Memory is allocated on-the-fly, since AWK "arrays" are actually hash tables, and uninitialized locations are 0 by default. Thus this simulator should be fairly memory efficient.
Better disassembly could be useful, especially with respect to load and store, and handling of non-canonical no-ops.
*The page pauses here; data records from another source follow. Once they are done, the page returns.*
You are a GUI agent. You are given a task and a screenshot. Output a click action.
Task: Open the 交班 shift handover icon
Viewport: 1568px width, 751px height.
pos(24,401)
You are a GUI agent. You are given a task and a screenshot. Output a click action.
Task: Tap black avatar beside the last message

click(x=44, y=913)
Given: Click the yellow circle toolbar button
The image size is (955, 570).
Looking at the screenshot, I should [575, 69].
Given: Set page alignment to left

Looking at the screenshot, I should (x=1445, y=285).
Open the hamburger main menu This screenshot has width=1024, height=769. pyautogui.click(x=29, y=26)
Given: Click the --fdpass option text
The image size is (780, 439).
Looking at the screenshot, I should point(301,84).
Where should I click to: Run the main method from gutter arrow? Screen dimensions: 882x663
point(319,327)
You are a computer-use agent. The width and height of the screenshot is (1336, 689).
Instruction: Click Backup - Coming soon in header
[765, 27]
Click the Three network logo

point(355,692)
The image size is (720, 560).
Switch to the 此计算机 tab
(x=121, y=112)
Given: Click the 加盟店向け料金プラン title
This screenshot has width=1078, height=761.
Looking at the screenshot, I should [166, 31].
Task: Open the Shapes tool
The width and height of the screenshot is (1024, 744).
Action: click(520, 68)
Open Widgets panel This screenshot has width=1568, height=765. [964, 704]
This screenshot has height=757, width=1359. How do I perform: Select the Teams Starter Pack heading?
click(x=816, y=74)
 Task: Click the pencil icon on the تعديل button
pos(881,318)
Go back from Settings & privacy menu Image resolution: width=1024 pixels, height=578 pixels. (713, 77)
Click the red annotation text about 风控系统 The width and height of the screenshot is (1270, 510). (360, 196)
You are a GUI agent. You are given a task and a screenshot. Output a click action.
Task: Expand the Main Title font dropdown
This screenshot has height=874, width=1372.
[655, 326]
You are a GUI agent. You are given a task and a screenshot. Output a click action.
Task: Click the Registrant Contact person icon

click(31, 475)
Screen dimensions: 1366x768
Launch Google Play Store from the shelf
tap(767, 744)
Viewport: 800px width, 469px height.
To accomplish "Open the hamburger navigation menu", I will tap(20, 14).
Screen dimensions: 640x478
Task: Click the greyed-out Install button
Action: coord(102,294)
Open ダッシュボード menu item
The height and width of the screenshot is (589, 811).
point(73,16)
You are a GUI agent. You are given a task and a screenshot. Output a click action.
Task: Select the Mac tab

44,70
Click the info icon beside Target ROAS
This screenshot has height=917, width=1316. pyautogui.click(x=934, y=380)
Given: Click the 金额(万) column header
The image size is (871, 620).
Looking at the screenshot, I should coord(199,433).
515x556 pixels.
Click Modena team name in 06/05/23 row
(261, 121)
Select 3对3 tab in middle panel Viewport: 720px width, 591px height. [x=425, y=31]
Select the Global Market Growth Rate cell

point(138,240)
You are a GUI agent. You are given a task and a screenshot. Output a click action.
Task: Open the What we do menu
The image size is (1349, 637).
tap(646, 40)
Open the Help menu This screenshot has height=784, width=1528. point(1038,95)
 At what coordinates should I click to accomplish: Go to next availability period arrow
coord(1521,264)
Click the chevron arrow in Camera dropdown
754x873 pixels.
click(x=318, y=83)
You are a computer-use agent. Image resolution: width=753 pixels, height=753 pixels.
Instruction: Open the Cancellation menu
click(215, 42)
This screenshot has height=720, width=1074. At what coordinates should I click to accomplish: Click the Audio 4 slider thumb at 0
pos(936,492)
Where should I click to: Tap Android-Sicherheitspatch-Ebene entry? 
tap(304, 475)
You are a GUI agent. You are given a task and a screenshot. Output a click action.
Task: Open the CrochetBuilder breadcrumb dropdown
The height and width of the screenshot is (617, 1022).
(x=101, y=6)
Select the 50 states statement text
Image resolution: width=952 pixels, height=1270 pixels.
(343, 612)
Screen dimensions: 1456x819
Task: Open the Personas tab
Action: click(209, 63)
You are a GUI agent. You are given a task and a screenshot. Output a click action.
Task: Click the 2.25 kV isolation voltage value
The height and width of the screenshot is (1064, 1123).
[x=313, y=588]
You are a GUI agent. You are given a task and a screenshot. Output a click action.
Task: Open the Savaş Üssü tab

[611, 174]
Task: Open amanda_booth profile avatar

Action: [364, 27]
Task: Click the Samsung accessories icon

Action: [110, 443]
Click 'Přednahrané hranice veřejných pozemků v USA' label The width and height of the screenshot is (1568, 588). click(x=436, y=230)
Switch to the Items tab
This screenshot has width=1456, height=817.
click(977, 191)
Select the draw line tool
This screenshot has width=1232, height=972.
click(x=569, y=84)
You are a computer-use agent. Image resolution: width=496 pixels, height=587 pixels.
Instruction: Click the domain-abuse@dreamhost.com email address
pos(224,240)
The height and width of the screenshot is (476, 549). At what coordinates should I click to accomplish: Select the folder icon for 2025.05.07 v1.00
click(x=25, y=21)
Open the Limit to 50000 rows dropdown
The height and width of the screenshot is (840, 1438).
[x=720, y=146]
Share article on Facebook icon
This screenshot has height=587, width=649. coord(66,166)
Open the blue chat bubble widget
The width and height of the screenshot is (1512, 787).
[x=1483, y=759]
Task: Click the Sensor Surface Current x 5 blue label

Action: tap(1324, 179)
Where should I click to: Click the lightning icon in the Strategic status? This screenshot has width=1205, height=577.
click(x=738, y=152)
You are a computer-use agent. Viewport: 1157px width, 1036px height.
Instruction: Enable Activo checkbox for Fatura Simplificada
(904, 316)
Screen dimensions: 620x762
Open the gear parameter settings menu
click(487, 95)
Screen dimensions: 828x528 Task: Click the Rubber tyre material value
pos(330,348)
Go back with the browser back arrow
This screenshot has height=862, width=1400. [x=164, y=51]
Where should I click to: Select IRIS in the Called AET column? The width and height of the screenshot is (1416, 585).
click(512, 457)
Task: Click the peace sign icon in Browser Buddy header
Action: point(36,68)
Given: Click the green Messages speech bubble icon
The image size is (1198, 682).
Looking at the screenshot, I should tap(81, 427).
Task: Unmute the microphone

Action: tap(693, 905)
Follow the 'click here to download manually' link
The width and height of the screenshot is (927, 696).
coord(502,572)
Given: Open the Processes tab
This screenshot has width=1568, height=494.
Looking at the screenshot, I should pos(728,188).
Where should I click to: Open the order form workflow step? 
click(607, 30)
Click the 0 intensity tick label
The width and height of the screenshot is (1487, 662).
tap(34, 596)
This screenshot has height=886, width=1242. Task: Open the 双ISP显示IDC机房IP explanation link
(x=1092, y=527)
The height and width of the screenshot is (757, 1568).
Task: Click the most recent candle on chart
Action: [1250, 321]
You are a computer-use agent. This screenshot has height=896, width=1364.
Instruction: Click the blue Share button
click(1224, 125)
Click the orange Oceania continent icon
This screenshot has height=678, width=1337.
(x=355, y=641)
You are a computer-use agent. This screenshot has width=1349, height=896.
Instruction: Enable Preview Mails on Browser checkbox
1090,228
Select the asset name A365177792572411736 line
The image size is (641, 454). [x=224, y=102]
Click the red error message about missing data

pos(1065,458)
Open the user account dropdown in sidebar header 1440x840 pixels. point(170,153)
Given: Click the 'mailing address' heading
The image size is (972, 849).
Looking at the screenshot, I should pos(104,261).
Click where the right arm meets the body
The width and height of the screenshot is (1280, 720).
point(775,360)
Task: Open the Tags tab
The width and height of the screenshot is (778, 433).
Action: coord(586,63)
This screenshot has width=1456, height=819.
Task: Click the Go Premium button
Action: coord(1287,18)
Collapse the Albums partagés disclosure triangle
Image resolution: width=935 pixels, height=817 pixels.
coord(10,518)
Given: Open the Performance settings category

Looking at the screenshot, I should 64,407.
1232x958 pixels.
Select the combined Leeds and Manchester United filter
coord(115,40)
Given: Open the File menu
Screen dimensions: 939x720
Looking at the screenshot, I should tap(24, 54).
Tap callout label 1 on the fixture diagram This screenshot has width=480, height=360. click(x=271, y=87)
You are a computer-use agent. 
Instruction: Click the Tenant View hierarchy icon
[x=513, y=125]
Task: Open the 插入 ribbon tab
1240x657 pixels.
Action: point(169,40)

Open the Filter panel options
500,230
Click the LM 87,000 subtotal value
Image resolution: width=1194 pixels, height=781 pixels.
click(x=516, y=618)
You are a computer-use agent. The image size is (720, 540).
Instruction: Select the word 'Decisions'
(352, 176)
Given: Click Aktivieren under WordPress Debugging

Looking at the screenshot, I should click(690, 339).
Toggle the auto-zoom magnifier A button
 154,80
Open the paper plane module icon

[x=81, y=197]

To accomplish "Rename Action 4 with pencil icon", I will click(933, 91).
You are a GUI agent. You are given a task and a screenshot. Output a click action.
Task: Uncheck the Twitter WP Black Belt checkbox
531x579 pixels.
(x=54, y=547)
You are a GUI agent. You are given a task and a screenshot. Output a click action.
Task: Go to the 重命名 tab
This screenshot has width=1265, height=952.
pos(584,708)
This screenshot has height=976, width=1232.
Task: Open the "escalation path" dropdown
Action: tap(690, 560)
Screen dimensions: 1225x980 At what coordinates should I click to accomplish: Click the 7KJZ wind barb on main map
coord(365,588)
A mode could be added to allow streaming instructions directly into memory,
rather than having to poke
them in one at a time.
A break
directive could be added, which halts the simulation on some
condition and implies a dump
so it can later be resumed.
This started as a joke between myself and my friend Joshua Nelson. I decided to build it anyway, and here we are.
I have found AWK a surprisingly pleasant language in which to implement a CPU simulator. A lot of the challenge is getting data into and out of the simulator, and controlling it, which AWK makes very straightforward. The thinly provisioned memory is also handy.
If you have a question, comment, or patch, you should send it in via my public inbox.
Tests can be run using the ./scripts/run_tests.sh
script.
Unit tests organized as a directory of TSV files in the test/unit/
folder.
The first column of each file is an input to riscv.awk, and the second column
is the expected output. Each TSV file corresponds to one test case.
Files in test/simulation/
are each used as input to the program, and it's
exit code is assumed to indicate a test failure in the event it is nonzero.